Azerbaycan-Ermenistan ilişkileri üzerinden de günümüzdeki Bakü-Moskova krizi analiz edilebilir. Buna ilişkin yukarıdakilere yakın iddialar mevcuttur.

Azerbaycan-Ermenistan Barış Anlaşmasına ve Bakü-Moskova Krizine Etkisi

Öncelikli olarak Güney Kafkasya’daki jeopolitik dengelerin, ittifakların, iş birliklerinin ve devletlerin dış politika ve savunma stratejilerinin 2. Karabağ Savaşı’yla değiştiği bir gerçektir. Bu öncelikle Güney Kafkasya satranç tahtasında Rusya, İran ve Türkiye gibi güçlerin konumlarını farklı boyutlara ulaştırmıştır. Türkiye’nin etkisi artarken İran’ın konumu zayıflamış, Rusya ise her ne kadar Ermenistan-Azerbaycan arasında arabuluculuk yapsa da bölgedeki hegemonya ve gücünü düşünemeden zayıflatmıştır. Böyle bir durumda, Rusya’ya bağımlılığını azaltma çabasında olan ve Batı yanlı politikalarıyla bilinen Paşinyan Ermenistan’ı karşısında bir an önce Azerbaycan’la barış anlaşması imzalanması önemlidir. Savaşın bitmesinden yaklaşık 5 sene geçmesine rağmen böyle bir anlaşma imzalanmamasının birçok nedeni vardır. Fakat, Bakü-Moskova hattındaki kriz bağlamına ilişkin boyutuyla anlaşmanın ne zaman nerede imzalanması konusu ve sorunu özellikle dikkat çekmektedir. Rusya, ABD ve Batı’nın (AB) böyle bir anlaşmanın kendi kontrolünde yapılmasını istemesi anlaşmanın imzalanmasına engel olabilecek nedenlerden sayılabilir. Rusya’nın, Ermenistan üzerindeki baskısı veya Güney Kafkasya’da tek askeri üssü kalan ülke üzerinde söz geçirebilme stratejilerinin uğursuzluğu Paşinyan aleyhinde darbe girişimleriyle giderilmeye çalışılmaktadır. Özellikle Zengezur Koridoru’nun açılmasına ilişkin yürütülen politikalarda, Rusya en başından koridorun Ermenistan topraklarından geçen kısmın güvenliğinin korunması için kendi askerlerini konuşlandırmayı talep etmektedir. Paşinyan ise bunu birkaç defa reddetmiştir.

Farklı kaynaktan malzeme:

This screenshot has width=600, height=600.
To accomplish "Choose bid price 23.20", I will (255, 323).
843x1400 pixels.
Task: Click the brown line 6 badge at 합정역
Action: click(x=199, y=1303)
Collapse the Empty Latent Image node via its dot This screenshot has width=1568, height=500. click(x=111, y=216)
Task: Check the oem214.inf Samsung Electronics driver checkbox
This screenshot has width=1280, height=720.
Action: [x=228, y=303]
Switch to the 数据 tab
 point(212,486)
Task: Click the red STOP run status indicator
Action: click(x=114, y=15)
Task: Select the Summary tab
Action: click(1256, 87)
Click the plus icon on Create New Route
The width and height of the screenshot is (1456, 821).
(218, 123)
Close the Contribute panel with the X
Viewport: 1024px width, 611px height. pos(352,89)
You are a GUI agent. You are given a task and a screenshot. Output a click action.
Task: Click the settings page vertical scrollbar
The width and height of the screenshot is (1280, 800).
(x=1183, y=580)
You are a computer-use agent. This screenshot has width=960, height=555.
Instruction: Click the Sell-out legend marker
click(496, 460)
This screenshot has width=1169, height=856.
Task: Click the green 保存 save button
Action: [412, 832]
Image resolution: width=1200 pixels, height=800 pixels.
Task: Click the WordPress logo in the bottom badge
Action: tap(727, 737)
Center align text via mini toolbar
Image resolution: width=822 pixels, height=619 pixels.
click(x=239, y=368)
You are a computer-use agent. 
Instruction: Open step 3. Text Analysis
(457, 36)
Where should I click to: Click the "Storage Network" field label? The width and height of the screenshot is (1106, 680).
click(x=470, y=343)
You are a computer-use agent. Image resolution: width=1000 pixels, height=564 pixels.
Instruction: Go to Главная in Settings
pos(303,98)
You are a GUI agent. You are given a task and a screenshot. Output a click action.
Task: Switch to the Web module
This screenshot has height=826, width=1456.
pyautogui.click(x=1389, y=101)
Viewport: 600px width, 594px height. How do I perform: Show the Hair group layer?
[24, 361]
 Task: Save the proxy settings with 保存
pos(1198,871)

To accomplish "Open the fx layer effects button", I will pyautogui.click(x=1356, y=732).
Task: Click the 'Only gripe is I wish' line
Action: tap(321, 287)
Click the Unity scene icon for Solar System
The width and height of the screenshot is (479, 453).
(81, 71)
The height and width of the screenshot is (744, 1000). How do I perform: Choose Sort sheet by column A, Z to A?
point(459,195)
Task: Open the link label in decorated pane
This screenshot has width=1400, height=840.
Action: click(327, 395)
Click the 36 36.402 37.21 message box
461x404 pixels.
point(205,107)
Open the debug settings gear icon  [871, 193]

Paşinyan’ın son Türkiye ziyareti sırasında, Türkiye – Azerbaycan ve Ermenistan arasında hem barış anlaşması hem de koridorun faaliyete geçmesi için ve en önemlisi Rusya’yı devre dışı bırakacak bir uzlaşma sağlandığı iddia edilmektedir. Bunun hemen sonrasında Azerbaycan’a baskı olarak düşünülen Yekaterinburg olayları ve Ermenistan’a baskı olarak düşünülen Paşinyan aleyhinde bir darbe girişimi Rusya’nın tepkisi olarak değerlendirilebilir.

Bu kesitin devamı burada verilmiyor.